Copy, exactly and without additions, every line in the records below from the one holding "Click the first user's red face avatar" through the one holding "Task: Click the Gobernación", both ends included.

---- Data shown

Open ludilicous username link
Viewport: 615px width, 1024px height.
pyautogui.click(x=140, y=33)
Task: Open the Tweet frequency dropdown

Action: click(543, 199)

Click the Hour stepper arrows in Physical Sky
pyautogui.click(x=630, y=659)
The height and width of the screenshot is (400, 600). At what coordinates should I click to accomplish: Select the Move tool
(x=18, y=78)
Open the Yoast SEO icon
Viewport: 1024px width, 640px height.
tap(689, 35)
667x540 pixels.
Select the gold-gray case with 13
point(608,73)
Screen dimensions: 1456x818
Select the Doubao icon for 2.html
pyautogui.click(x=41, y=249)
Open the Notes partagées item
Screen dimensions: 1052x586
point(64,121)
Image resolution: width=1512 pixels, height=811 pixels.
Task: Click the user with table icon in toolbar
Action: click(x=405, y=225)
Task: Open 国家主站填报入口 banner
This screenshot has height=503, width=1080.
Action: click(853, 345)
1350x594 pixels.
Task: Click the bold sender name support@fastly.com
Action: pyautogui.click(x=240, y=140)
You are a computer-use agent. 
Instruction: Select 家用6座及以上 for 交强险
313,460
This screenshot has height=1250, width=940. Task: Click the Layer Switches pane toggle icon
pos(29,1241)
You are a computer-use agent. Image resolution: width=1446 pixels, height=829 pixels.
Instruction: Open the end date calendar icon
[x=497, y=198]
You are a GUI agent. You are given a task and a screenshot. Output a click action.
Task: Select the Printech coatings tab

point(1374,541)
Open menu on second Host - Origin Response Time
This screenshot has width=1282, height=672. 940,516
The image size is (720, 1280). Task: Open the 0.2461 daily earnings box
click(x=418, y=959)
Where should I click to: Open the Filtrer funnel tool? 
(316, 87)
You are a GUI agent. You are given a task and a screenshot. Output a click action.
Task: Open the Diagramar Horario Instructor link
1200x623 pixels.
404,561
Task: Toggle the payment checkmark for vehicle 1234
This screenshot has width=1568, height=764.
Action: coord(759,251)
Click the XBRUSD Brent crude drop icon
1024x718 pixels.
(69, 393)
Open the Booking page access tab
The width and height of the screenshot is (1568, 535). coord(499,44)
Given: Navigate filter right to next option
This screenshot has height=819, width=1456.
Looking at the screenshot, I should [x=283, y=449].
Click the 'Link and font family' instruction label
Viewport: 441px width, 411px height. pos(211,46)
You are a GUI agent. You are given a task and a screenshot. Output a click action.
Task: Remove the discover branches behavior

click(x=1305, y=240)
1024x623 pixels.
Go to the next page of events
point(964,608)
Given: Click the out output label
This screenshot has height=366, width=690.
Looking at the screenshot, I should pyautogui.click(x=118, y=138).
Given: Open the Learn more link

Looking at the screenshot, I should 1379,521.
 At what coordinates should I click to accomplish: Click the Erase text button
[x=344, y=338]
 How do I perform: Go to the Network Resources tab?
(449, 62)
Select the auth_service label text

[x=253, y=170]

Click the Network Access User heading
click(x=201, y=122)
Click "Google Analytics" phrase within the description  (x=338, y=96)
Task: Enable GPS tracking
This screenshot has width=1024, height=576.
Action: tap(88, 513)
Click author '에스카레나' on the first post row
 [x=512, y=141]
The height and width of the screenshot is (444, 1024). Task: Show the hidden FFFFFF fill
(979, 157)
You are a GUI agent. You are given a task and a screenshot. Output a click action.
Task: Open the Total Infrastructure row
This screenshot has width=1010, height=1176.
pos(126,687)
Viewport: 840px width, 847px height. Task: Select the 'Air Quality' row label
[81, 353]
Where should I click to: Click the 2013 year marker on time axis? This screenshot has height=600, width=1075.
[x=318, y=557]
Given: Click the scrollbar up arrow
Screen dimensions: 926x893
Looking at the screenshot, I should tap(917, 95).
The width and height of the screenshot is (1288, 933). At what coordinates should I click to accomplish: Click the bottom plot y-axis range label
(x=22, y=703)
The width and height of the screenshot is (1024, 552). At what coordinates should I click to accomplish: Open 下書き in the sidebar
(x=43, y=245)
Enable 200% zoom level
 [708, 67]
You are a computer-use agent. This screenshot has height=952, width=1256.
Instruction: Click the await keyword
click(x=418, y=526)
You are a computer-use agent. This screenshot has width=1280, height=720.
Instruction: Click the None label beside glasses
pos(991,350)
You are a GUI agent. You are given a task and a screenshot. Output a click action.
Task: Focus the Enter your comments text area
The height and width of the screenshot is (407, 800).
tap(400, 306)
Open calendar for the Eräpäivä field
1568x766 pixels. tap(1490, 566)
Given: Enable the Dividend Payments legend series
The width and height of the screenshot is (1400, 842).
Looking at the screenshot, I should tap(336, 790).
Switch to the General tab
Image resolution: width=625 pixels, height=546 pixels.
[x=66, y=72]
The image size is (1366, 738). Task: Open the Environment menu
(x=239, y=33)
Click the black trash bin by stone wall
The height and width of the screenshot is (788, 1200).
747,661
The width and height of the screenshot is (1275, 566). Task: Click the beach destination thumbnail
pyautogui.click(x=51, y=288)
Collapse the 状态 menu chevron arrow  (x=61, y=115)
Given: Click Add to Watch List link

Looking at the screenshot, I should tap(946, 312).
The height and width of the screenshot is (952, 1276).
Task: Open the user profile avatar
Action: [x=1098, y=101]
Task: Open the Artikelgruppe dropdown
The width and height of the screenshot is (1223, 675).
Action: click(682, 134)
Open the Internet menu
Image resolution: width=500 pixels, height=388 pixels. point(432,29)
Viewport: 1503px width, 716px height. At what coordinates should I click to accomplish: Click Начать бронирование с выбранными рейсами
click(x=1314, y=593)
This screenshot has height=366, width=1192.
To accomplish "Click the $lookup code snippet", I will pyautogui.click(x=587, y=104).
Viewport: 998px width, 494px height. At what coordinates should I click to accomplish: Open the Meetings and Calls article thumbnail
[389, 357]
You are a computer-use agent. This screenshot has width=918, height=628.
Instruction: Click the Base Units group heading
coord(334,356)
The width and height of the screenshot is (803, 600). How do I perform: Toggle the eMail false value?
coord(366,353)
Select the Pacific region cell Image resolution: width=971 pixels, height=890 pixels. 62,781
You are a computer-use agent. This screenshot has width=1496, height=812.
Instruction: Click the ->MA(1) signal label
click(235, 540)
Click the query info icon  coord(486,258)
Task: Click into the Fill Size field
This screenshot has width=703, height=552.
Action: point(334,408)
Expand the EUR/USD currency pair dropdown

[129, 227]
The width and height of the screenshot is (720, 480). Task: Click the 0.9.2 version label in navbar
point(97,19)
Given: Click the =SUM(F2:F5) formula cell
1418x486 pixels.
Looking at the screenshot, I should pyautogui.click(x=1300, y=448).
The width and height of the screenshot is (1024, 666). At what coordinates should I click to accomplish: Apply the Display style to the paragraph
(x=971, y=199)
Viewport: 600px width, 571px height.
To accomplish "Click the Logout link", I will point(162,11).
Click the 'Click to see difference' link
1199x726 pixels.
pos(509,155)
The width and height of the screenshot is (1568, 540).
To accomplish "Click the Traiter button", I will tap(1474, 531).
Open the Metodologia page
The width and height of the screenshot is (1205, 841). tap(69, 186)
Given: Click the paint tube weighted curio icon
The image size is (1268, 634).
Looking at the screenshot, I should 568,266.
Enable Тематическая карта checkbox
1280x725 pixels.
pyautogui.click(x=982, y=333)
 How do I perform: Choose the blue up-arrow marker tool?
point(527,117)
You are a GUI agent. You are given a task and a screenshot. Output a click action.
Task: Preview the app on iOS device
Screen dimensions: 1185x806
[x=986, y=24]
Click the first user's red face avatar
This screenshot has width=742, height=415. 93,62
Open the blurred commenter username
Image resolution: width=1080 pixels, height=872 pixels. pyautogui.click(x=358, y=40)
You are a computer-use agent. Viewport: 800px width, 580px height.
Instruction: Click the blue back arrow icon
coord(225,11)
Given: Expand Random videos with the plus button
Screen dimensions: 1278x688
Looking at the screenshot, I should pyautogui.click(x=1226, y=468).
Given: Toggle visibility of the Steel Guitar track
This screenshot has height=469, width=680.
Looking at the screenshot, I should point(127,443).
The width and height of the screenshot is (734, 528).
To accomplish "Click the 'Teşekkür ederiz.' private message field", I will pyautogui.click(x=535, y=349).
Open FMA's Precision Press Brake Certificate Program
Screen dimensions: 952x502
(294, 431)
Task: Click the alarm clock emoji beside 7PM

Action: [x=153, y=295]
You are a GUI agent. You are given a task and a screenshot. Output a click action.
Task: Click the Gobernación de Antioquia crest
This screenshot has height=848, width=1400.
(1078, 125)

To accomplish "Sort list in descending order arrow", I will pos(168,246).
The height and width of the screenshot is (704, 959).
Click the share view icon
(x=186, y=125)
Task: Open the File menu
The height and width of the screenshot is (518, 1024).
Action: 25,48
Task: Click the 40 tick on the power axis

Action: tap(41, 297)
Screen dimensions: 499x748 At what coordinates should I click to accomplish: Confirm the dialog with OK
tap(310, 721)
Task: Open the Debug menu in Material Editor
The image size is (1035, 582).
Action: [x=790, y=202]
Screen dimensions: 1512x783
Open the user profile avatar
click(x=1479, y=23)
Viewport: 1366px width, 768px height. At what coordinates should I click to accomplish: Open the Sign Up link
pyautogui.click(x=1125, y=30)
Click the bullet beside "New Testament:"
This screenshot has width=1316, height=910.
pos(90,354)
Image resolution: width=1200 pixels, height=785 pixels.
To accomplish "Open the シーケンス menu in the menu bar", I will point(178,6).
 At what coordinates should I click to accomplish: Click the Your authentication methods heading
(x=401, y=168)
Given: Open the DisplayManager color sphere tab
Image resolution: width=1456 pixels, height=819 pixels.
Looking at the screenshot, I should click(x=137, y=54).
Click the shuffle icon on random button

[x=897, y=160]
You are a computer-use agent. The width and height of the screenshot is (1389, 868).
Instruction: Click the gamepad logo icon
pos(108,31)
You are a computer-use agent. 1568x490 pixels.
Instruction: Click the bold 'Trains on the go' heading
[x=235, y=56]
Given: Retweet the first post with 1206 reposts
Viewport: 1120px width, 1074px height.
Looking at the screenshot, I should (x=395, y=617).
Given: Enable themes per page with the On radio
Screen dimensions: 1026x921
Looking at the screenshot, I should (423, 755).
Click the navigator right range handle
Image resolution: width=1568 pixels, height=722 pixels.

--------

## [Result for this exercise]
Click the first user's red face avatar
This screenshot has width=742, height=415. 93,62
Open the blurred commenter username
Image resolution: width=1080 pixels, height=872 pixels. pyautogui.click(x=358, y=40)
You are a computer-use agent. Viewport: 800px width, 580px height.
Instruction: Click the blue back arrow icon
coord(225,11)
Given: Expand Random videos with the plus button
Screen dimensions: 1278x688
Looking at the screenshot, I should pyautogui.click(x=1226, y=468).
Given: Toggle visibility of the Steel Guitar track
This screenshot has height=469, width=680.
Looking at the screenshot, I should point(127,443).
The width and height of the screenshot is (734, 528).
To accomplish "Click the 'Teşekkür ederiz.' private message field", I will pyautogui.click(x=535, y=349).
Open FMA's Precision Press Brake Certificate Program
Screen dimensions: 952x502
(294, 431)
Task: Click the alarm clock emoji beside 7PM

Action: [x=153, y=295]
You are a GUI agent. You are given a task and a screenshot. Output a click action.
Task: Click the Gobernación de Antioquia crest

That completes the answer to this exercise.